6. The method according to claim 5, wherein the number of lamps in the lamp configuration of the lamp model is different from the number of lamps in the lamp configuration of the existing RTP tool.

7. The method according to claim 1, wherein the machine learning algorithm includes two or more hidden layers.

8. The method according to claim 1, wherein the irradiation graph includes data points for at least 15 different locations on the virtual substrate.

9. The method according to claim 1, wherein the given time in the process strategy is during a thermal soak.

10. The method according to claim 1, wherein the given time in the process strategy is in the heat lamp.

11. The method according to claim 1, wherein the temperature across the virtual board matches the set of training data.

12. On the computer, Developing a ramp model for an RTP tool, wherein the ramp model includes multiple ramp zones. Calculating irradiance graphs for the aforementioned multiple lamp zones, The irradiance values ​​of the multiple lamp zones in the irradiance graph are multiplied by the power of the existing RTP tool at a given time in the process strategy. To form the irradiation graph of the lamp model, the multiplied irradiance values ​​for the plurality of lamp zones are summed, The aforementioned irradiation graph is used as input to a machine learning algorithm, The machine learning algorithm outputs the temperature across the virtual board. A non-temporary computer-readable medium containing program instructions for performing a method including [a specific method].

13. Training the machine learning algorithm with training data including real temperature data from the aforementioned existing RTP tool.
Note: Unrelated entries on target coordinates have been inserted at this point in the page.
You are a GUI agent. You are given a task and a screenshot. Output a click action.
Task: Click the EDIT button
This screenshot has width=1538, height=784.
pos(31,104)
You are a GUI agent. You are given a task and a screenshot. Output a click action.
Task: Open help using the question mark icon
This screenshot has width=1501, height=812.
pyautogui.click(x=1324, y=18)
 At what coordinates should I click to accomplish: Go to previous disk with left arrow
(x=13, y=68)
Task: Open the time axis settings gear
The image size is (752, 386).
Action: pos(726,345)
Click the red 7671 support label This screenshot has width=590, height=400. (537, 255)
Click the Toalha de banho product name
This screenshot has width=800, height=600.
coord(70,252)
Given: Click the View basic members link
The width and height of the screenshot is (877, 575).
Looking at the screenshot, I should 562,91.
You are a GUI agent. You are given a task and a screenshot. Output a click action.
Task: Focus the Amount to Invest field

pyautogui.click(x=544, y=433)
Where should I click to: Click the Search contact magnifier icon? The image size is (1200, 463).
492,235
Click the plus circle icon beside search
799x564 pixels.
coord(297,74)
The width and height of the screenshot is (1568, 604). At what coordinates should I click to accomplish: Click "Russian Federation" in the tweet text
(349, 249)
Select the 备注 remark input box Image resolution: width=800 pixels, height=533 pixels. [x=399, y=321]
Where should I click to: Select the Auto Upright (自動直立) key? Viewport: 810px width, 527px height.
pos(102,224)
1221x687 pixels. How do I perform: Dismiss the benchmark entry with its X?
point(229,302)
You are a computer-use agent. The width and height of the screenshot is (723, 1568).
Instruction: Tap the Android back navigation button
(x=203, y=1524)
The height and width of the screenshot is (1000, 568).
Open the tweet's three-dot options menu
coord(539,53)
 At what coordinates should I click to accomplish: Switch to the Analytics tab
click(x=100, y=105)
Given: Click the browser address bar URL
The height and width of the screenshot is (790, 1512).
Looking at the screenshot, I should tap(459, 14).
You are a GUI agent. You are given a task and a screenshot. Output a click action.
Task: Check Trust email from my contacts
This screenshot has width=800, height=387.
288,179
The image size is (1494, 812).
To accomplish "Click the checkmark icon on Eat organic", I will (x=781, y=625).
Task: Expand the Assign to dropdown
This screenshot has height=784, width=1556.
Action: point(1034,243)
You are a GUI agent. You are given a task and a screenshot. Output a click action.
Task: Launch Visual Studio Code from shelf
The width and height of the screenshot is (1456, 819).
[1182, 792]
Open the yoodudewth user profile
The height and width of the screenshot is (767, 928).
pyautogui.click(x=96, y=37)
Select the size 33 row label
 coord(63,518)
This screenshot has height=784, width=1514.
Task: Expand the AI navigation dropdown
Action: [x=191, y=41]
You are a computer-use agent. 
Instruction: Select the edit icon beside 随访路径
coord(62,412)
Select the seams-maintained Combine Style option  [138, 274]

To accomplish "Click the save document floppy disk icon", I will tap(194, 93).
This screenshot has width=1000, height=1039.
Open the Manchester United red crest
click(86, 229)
A non-temporary computer-readable medium according to claim 12, further comprising:

14. The non-temporary computer-readable medium according to claim 13, wherein the training comprises at least 25 sets of different training data.

15. The non-temporary computer-readable medium according to claim 12, wherein the plurality of lamp zones include up to 15 lamp zones.

16. The non-temporary computer-readable medium according to claim 12, wherein the lamp configuration of the lamp model differs from the lamp configuration of the existing RTP tool.

17. The non-temporary computer-readable medium according to claim 16, wherein the number of lamps in the lamp configuration of the lamp model is different from the number of lamps in the lamp configuration of the existing RTP tool.

18. The method according to claim 1, wherein the given time in the process strategy is during a thermal soak and / or during a thermal lamp.

19. A method for modeling rapid heat treatment (RTP) tools, Training a machine learning algorithm with training data that includes real temperature data from existing RTP tools, To develop a ramp model for an RTP tool, wherein the ramp model includes multiple ramp zones, and the number of ramps in the ramp model is different from the number of ramps in the existing RTP tool. Calculating irradiance graphs for the aforementioned multiple lamp zones, Multiplying the irradiance values ​​of the multiple lamp zones in the irradiance graph by the power of the existing RTP tool at a given time in the process strategy, To form the irradiation graph of the lamp model, the multiplied irradiance values ​​for the plurality of lamp zones are summed, The irradiation graph is used as input to the machine learning algorithm, The machine learning algorithm outputs the temperature across the virtual board. Methods that include...

20. The method according to claim 19, wherein the given time in the process strategy is during a thermal soak and / or thermal lamp.